Stored data:
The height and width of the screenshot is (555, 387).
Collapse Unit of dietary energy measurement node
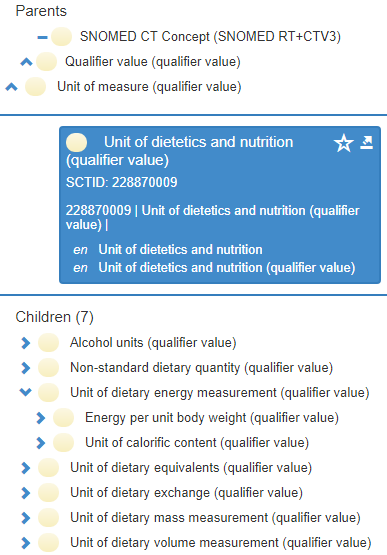click(25, 392)
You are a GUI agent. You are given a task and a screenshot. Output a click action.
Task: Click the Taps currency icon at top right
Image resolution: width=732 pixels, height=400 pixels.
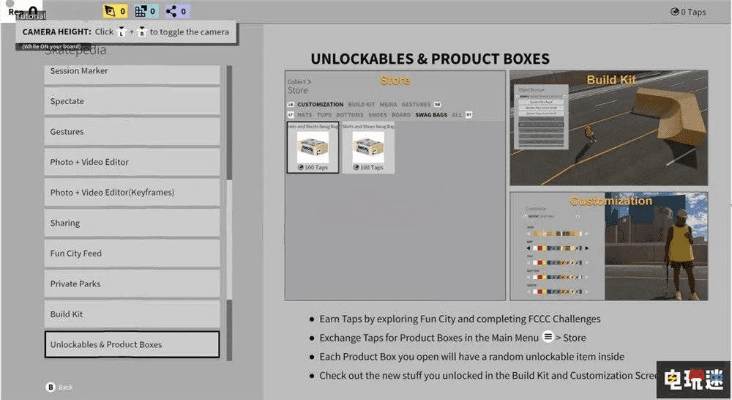coord(675,12)
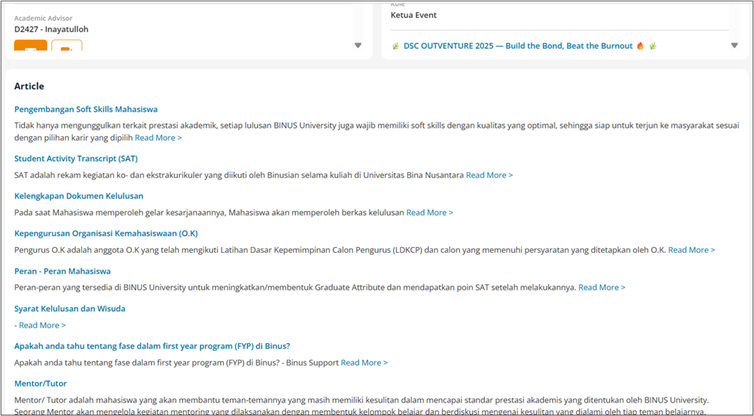Open Kelengkapan Dokumen Kelulusan article title
The width and height of the screenshot is (754, 416).
[x=79, y=196]
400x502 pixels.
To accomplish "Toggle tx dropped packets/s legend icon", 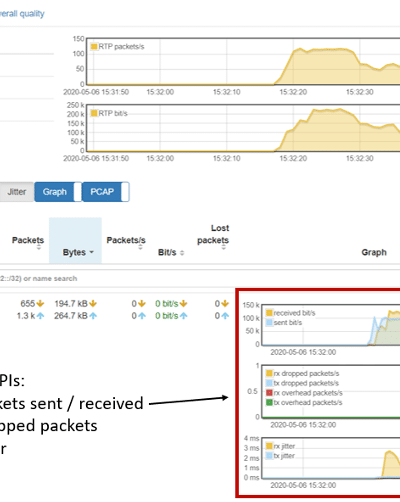I will 269,383.
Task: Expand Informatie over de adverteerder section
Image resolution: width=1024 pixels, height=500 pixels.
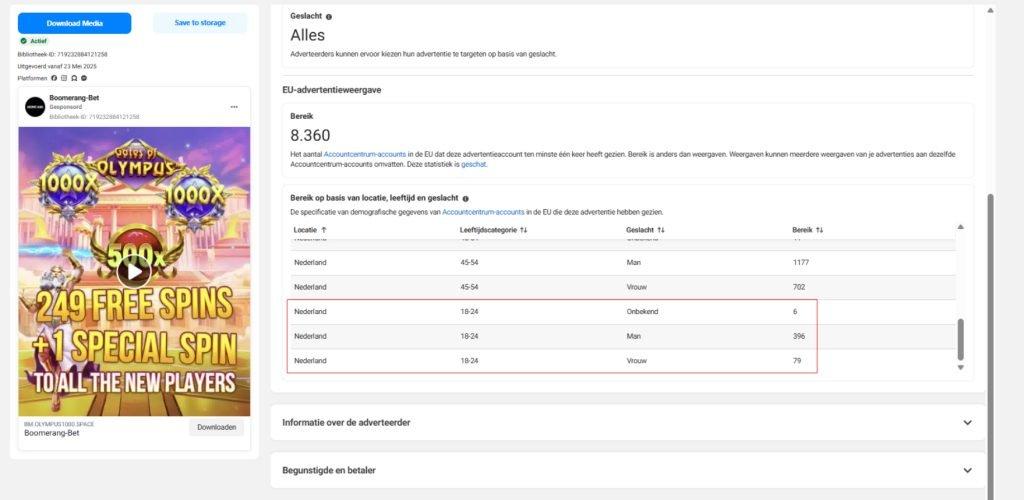Action: tap(628, 422)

▶ Instructions to follow
The reply should hold the entries above from the line with "Collapse Unit of" to the line with "Task: Click the", duplicated exactly, pictures excluded.

▶ Reply
Collapse Unit of dietary energy measurement node
click(25, 392)
You are a GUI agent. You are given a task and a screenshot. Output a click action.
Task: Click the Taps currency icon at top right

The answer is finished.